Brief an Infantino
EU-Abgeordnete kritisieren FIFA für Russland-Rückkehr

44 Abgeordnete des Europäischen Parlaments haben den Fußball-Weltverband FIFA wegen der geplanten Rückkehr russischer Nationalteams in Wettbewerbe auf Jugendebene kritisiert.

    FIFA-Präsident Gianni Infantino bei der offiziellen WM-Vergabe an Saudi-Arabien.
    Die Abgeordneten fordern Gianni Infantino auf, Russland nicht zuzulassen. (picture alliance / empics / Nick Potts)
    In einem Brief an FIFA-Präsident Infantino heißt es: "Wir fordern die FIFA dringend auf, sich für den Frieden einzusetzen und nicht den Aggressor - Russland - zu besänftigen". Russland dürfe erst wieder zu FIFA-Wettbewerben zugelassen werden, wenn es Friedensverhandlungen mit der Ukraine aufnehme, "eine Waffenruhe vereinbare" und der Rückführung von Kindern zustimme, die aus ukrainischen Gebieten verschleppt wurden. Das Schreiben liegt der US-Zeitung Politico vor.

    Russland nie offiziell suspendiert

    Hintergrund ist die Entscheidung der FIFA-Spitze, Russland die Teilnahme an der U15-Weltmeisterschaft zu erlauben.
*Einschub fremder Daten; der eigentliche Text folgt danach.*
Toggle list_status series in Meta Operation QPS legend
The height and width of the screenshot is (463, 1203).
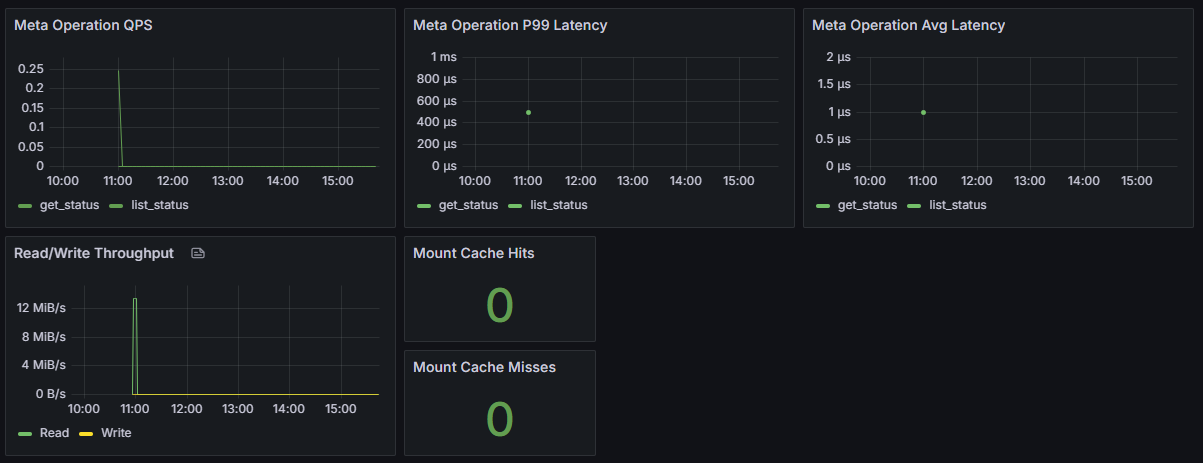pyautogui.click(x=159, y=205)
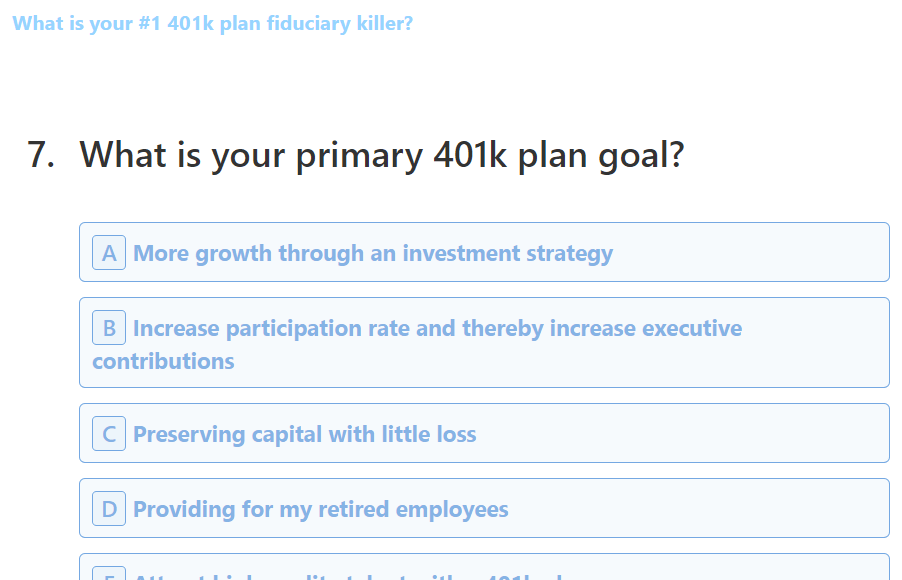
Task: Click the letter D key badge
Action: [x=109, y=509]
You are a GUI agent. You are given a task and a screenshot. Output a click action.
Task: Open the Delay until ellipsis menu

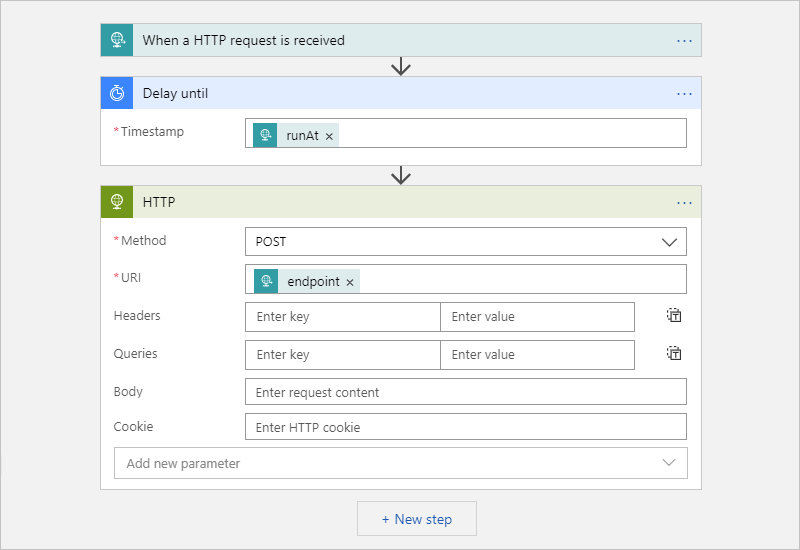click(684, 93)
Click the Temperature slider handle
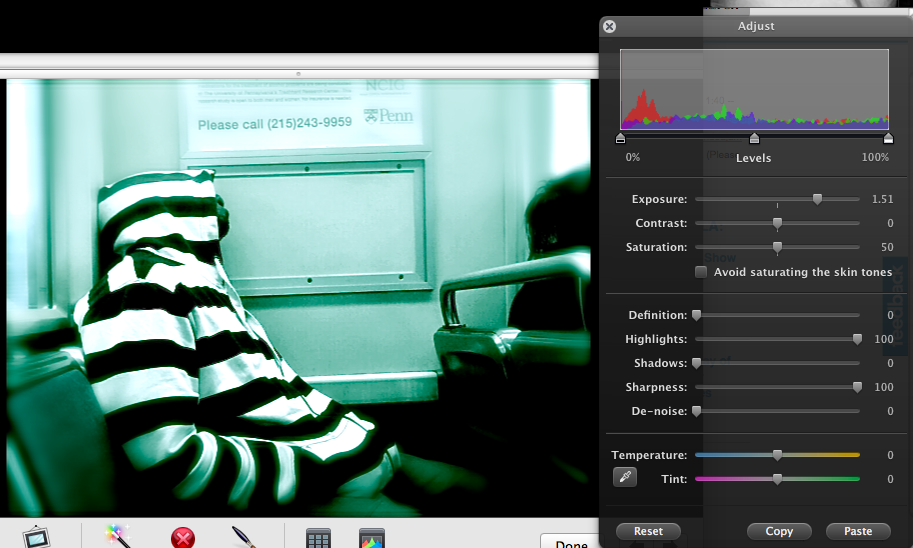The image size is (913, 548). [x=777, y=455]
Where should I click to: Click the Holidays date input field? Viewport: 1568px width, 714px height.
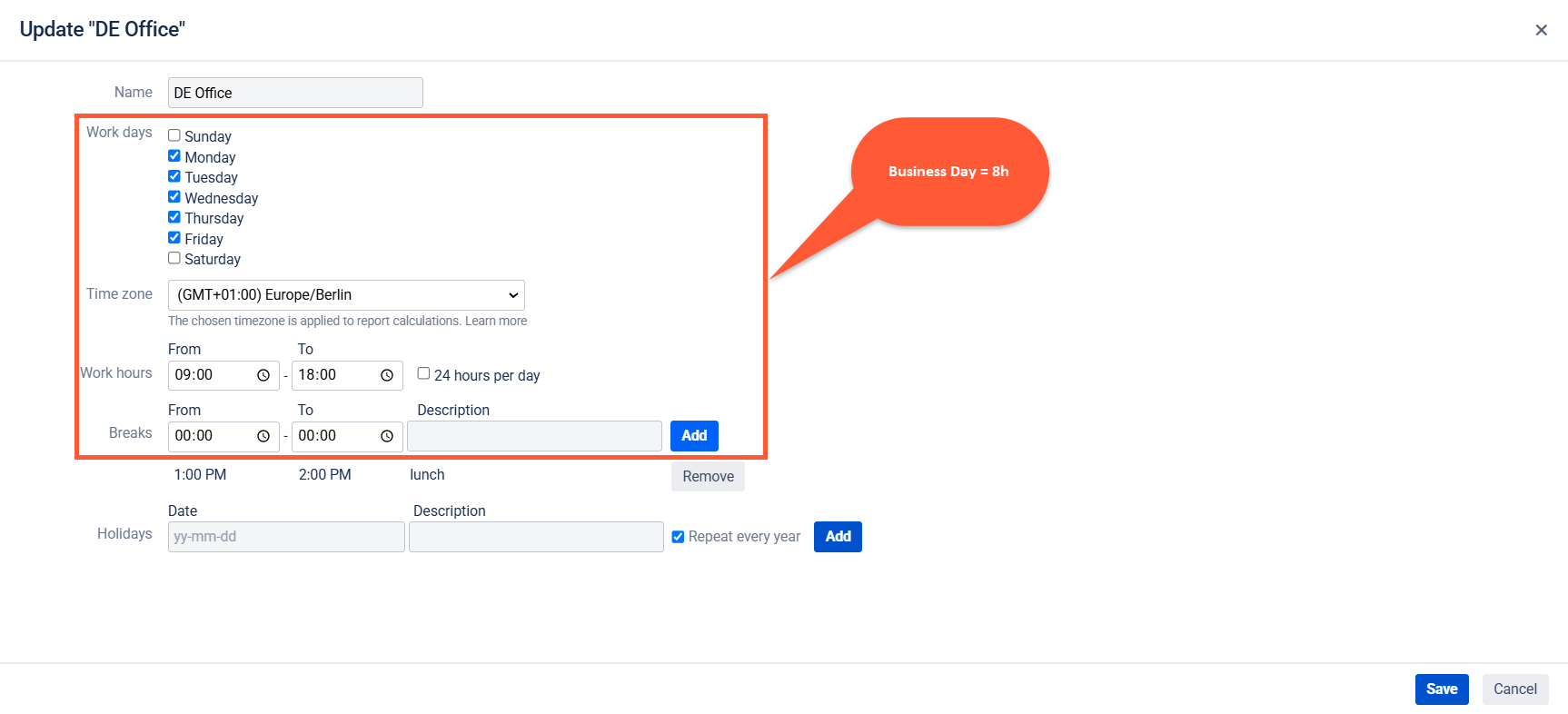click(x=286, y=537)
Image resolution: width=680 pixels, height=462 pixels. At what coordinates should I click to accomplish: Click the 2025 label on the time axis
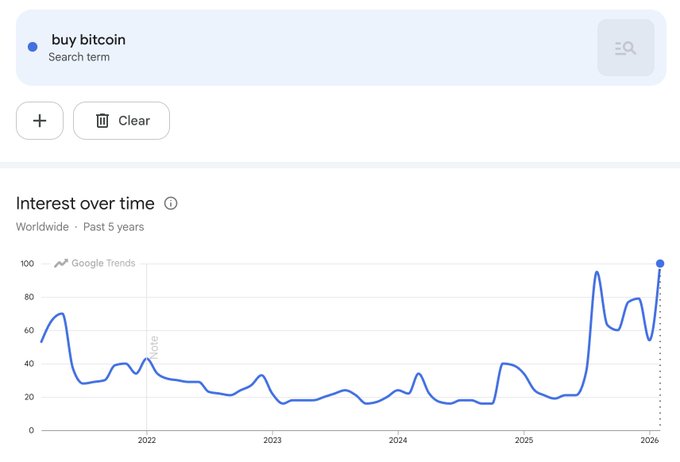pyautogui.click(x=524, y=440)
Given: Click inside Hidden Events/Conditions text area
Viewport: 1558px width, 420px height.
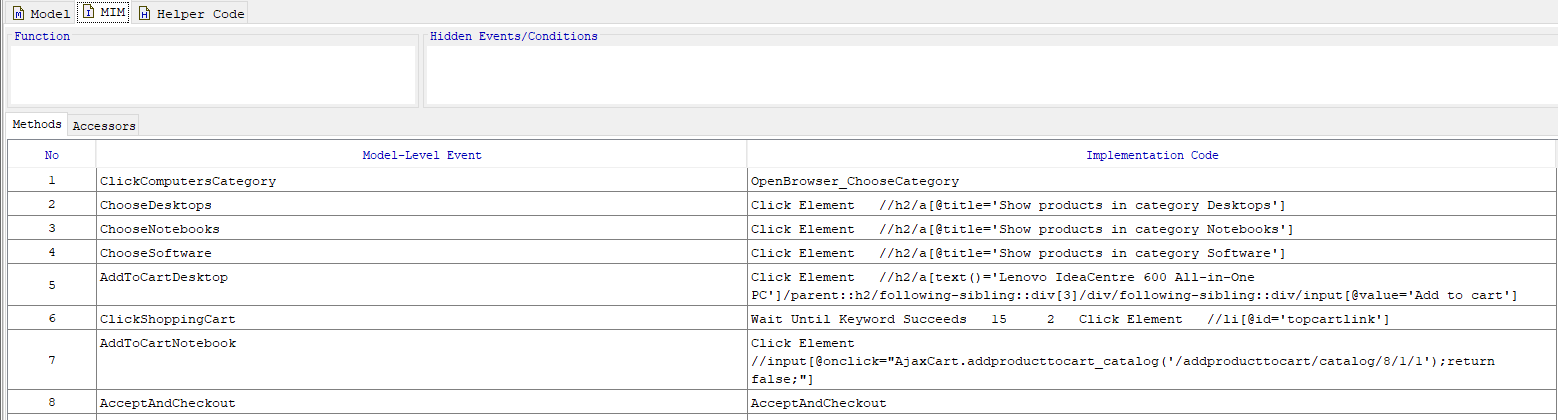Looking at the screenshot, I should click(991, 74).
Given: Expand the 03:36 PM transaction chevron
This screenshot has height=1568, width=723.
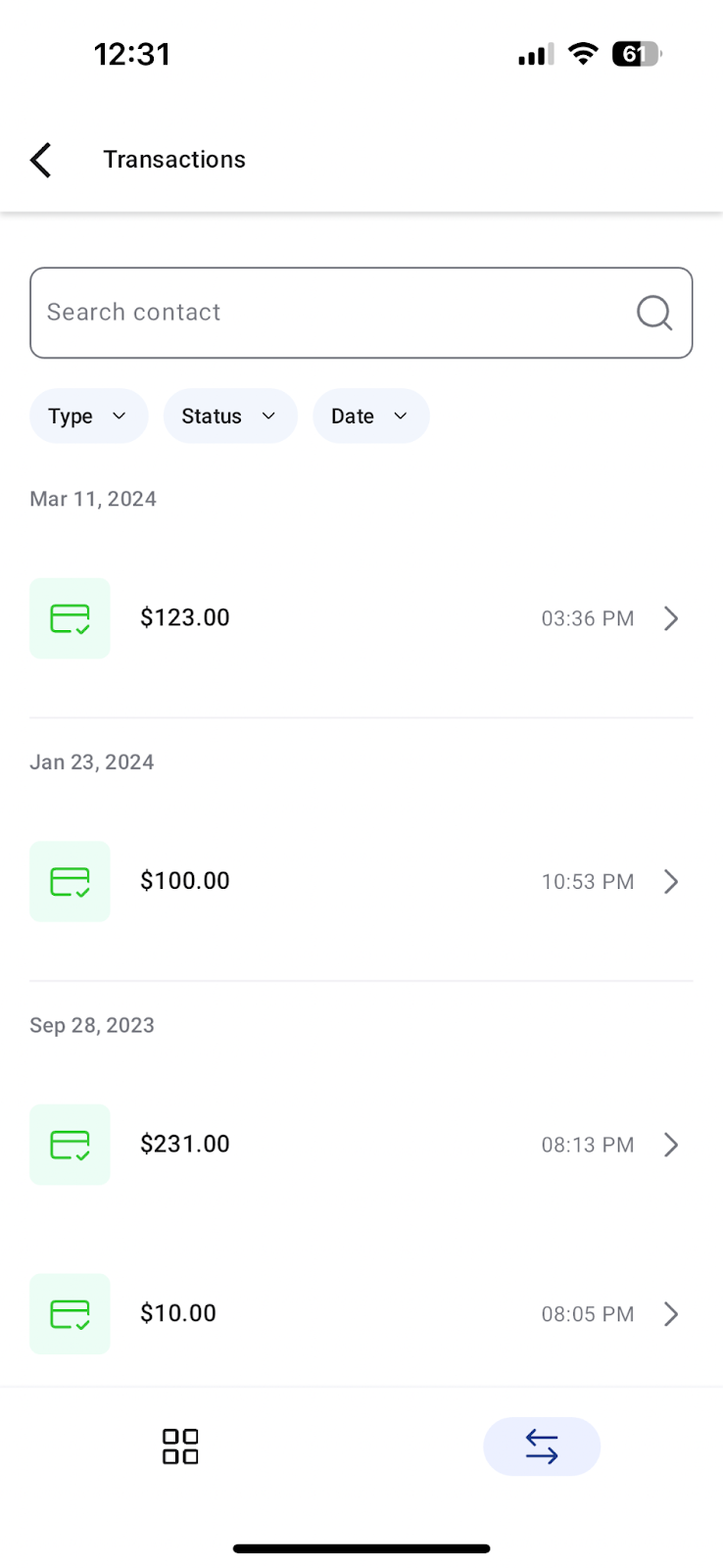Looking at the screenshot, I should (671, 618).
Diese findet im Oktober in Aserbaidschan statt. Obwohl russische Nationalmannschaften und Vereine seit 2022 vom internationalen Fußball ausgeschlossen sind, hat die FIFA den nationalen Verband nie suspendiert.
    Bei der Ankündigung der ersten U15-WM der Geschichte hatte die FIFA erklärt, das Turnier stehe allen Verbänden offen. Russland wertete die Erklärung umgehend als Einladung zur Rückkehr. "Wir begrüßen die Entscheidung der FIFA, der russischen Nationalmannschaft die Teilnahme an der U15-WM zu gestatten. Dies ist ein wichtiger Schritt, um russische Mannschaften wieder in den internationalen Sport zu integrieren", schrieb der russische Sportminister Degtjarjow in den sozialen Medien.
    Diese Nachricht wurde am 02.07.2026 im Programm Deutschlandfunk gesendet.